[Saved data entries]
▬▬▬

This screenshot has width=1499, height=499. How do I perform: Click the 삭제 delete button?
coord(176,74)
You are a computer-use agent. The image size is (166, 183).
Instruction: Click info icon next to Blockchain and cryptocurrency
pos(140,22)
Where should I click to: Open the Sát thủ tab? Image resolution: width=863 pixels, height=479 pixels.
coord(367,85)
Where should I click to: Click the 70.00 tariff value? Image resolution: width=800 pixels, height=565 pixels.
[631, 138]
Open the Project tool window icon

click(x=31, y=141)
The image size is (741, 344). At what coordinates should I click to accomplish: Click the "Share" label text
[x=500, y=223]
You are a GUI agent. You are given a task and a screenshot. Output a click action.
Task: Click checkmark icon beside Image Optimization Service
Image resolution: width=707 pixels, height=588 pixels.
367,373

▬▬▬

EXERCISE REQUIREMENTS
Check every line of the data above for the string "agent", and copy those that have it.

WRITTEN ANSWER
You are a computer-use agent. The image size is (166, 183).
You are a GUI agent. You are given a task and a screenshot. Output a click action.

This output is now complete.